I think that is a big harsh, there are staff that deliberately give cadets a hard time when interviewing. When asked why they will tell you its to prepare you for the big bad world but I would question their real motives and whether they are representing the big bad world correctly. The other issue with this is that interviews in the big bad world happen when you’re older so save it for then.

revlis… I would say you are doing as much as you can. Unfortunately there is no standards for this and so you can only go on what you have been told. Other Squadron’s will do things differently so go with what you know, at the end of the day, relearning about ATC / RAF etc is going to do you know harm.


#16

I apologise if I seem childish but its true, they want to see you struggle to see if you really want it. Know why they doing that? There are 3 spaces and 10 people applying, cadets that have only been in for 6 months, but of course as an OC you could argue that if a cadet works for it, then they are granted to apply so. But do you want to see a 13-year-old’s confidence being abolished just because OC’s get their hopes up? I strongly disagree that someone in the corps that has been in for half a year has the potential knowledge of the context needed (such as the history of RAF, ATC, wing personnel). Sustainability you mean? I could argue otherwise, yes cadets seems like this perfect place to train you for the real world, which don’t get me wrong, it does, without it most my friends at ATC, who are sgt and cwo’s would not have any qualifications apart from GCSEs and some, not even that.
“rehearsal”? Perhaps you don’t acknowledge the importance that cadets have in some lives. I work 2 jobs and go to school so yeah i do consider myself in the real world, however, the reason why this interview matters to me and to others is that most of us want to join the RAF afterward and want to fulfil our goals in the ATC as a mirror to what it could be like.


#17

Thank you and I do appreciate it, I do enjoy cadets and that is why I’m putting the effort in. All I wanted was to gather as much information to have a successful outcome.


#18

This does seem like a way of COs shirking a responsibility to really know their cadets and what they are capable of. When I was a cadet, staff were asked who do think is ready for promotion, names mentioned and discussed, if you were one of them considered ready you were called into the CO, he then asked you if you wanted to be a Cpl/Sgt/FS, outlined his expectations, asked are you still happy to be promoted, yes/no. If yes congratulations you will be formally promoted at final parade. If no, I was told, you were asked why and it was left there. It didn’t mean you weren’t asked again. This is the system I saw on different squadrons and what I used as a CO and has been used since.

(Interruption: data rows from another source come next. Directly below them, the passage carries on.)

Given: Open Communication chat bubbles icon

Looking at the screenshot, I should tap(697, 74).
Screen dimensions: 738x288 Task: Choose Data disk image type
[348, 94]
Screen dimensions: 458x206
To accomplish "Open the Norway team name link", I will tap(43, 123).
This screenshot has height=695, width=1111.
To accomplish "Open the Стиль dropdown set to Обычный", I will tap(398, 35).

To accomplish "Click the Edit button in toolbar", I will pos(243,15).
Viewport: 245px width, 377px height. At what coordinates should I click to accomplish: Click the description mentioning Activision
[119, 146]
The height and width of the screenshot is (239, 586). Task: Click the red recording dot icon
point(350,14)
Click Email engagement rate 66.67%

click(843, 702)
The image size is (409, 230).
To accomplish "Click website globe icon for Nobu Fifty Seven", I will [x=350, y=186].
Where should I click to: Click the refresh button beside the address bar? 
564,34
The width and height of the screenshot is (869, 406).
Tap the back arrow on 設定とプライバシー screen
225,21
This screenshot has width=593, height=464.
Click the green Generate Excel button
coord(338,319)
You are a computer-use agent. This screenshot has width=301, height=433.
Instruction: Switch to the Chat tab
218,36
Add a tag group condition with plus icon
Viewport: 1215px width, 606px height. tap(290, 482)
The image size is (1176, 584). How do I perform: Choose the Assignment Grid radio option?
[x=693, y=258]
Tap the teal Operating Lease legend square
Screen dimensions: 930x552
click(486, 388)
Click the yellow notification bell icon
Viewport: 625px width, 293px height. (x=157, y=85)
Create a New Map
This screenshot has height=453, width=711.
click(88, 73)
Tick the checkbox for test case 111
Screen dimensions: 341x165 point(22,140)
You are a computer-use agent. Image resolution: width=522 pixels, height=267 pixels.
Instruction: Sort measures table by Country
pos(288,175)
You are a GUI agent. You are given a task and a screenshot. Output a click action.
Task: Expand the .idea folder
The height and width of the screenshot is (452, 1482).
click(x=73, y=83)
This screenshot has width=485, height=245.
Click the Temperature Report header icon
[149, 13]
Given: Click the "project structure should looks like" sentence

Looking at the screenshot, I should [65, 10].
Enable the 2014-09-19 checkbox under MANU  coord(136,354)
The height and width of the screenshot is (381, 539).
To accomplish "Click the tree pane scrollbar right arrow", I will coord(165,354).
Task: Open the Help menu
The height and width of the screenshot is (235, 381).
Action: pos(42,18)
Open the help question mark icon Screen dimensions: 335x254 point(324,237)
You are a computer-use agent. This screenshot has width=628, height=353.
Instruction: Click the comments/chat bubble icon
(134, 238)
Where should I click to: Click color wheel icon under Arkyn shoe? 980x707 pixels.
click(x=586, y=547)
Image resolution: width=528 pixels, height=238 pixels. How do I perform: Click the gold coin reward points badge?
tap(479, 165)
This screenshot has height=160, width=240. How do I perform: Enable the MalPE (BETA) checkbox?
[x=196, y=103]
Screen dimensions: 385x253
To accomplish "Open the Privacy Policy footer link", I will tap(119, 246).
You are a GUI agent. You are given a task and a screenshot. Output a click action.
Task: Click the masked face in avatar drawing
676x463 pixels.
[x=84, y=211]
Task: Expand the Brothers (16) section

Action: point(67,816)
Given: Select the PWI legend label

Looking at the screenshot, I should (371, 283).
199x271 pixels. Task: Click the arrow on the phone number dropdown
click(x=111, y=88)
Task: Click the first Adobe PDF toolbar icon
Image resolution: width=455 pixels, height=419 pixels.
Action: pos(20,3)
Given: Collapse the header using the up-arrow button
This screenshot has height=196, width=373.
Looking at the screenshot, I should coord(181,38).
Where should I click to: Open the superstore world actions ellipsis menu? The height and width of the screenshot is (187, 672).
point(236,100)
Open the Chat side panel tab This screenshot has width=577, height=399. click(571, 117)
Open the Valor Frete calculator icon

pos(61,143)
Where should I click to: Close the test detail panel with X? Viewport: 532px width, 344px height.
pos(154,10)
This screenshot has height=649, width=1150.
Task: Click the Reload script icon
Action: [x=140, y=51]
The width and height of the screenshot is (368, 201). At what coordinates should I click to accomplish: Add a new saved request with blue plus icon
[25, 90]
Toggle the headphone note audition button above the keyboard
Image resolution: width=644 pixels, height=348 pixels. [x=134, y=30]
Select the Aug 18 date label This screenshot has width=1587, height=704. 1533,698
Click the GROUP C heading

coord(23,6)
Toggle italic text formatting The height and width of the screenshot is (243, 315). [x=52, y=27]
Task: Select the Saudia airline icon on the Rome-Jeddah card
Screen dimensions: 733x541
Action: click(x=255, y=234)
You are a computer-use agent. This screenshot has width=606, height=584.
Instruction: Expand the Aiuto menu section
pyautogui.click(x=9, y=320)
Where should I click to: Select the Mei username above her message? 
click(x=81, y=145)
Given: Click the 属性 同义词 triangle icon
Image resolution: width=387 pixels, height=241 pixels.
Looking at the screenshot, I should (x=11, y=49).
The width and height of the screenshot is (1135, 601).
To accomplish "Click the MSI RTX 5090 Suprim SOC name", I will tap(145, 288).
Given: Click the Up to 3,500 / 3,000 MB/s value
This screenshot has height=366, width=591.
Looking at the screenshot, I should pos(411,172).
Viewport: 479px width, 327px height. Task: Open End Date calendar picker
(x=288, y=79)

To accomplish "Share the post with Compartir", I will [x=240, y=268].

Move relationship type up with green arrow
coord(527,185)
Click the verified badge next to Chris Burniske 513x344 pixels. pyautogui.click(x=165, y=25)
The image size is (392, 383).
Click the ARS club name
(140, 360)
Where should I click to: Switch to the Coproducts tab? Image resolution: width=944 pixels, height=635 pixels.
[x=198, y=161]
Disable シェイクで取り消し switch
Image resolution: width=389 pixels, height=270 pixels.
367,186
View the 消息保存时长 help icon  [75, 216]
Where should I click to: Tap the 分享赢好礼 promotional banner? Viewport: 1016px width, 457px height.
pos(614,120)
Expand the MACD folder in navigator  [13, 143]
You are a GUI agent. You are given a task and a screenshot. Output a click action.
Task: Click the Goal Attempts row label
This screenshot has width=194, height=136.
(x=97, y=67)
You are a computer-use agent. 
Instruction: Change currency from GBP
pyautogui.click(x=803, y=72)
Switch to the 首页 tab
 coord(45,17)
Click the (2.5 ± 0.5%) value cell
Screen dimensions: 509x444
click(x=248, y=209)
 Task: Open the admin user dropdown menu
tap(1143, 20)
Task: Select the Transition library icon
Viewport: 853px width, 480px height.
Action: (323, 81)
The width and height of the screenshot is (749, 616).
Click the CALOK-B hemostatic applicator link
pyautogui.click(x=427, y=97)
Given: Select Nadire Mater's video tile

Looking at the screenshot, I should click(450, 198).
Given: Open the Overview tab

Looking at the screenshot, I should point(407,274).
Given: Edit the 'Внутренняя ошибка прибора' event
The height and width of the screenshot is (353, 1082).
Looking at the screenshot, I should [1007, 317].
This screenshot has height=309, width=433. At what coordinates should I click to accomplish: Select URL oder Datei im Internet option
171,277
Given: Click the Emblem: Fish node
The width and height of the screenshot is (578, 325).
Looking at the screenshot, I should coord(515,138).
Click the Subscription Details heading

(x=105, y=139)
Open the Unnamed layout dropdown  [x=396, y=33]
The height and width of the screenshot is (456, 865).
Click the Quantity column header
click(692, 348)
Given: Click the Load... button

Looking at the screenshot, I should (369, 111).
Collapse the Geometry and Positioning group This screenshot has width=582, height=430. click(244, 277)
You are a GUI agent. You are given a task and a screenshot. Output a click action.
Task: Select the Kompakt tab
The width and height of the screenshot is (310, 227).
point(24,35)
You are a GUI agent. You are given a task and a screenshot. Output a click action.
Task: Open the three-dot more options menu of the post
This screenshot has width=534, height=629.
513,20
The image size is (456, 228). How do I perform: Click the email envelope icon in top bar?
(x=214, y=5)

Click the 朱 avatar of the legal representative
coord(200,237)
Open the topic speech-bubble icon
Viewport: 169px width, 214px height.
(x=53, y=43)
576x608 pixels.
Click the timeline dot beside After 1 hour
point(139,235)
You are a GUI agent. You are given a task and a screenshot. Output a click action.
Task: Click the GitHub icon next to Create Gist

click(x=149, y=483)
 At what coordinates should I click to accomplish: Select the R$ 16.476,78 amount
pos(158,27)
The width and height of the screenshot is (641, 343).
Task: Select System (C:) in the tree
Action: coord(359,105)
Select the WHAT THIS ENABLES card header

I’m not really sure this would prepare you for an RAF interview more than it would any other interview. A bit like the ATC doesn’t prepare you specifically for the RAF more than any other job. The plethora of ‘soft skills’ and opportunities to show you can be responsible far outweigh any of ATC’s qualifications in the job market. The best ‘qualification’ you can get through the ATC is DofE, which of course has nothing to do with the ATC.

If they are doing this then as mentioned by ex-everything you should be told what you are likely to be asked. One of the problems is the structures, who does what etc isn’t published anywhere as a standard. It even takes digging around in the crevices of the RAF’s website to find things.